▸ **Exercise passage**:
"""

Thursday, June 5, 2014

Southern literature

Perry Woodson Hatfield James is a seventeen-year-old boy who is a mine worker in Harlan County, Kentucky. He's proud of his family heritage being of the Hatfield clan and a distant relative to Frank James.

The story opens when he's with a number of men and sets an explosive device to go off and shut down a mine that was hiring non-union workers. Since the scabs take jobs of union men, they feel that they are taking food off of their table.

With the minors on strike and no work to be found, Perry enters the job corps. He makes mistakes but owns up to them and ends up with letters of recommendation and the promise of a good job. However, a letter comes about his father being injured in a bomb that was set at a union meeting. He rushes home to see his father and promises revenge to the men who set the bomb.

Perry's family refuses to accept welfare and there is a memorable scene when welfare workers come to his home and discuss taking the three youngest children to a home where they could get care and feeding.

With Perry's desire for revenge, the reader feels sympathy for him and hopes that he doesn't throw his life away.

The story is extremely believable and reading of the economically deprived workmen and the big time businesses that are looking out only for themselves, the story reminded me of "The Grapes of Wrath."

2 comments:

skkorman said...

Thanks for the review, Mike—I think James Lee Burke is the best writer working today; I've been following his Dave Robicheaux series for decades!

Stay well!
Sheila K.

Kelly said...

I've never read any Burke (though I've heard rave reviews). I do have the first in the Dave Robicheaux series in my TBR pile. I've just put off reading it for fear I'll want/need to read all the others!

"""

▸ **Dataset section**:
"""

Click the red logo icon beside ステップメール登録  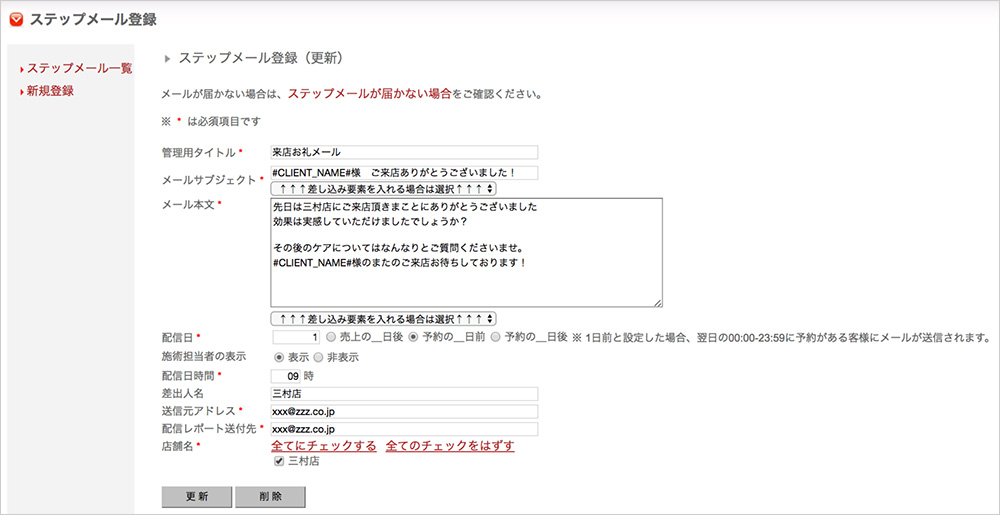click(16, 19)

"""

▸ **What to do**:
Answer these questions from the review:
1. How old is Perry Woodson Hatfield James?
2. What does Perry enter when the miners are on strike and no work can be found?
3. Which novel did the story remind the reviewer of?
The lines have nothing to do with the review.

▸ **Result of this task**:
1. Seventeen.
2. The job corps.
3. "The Grapes of Wrath."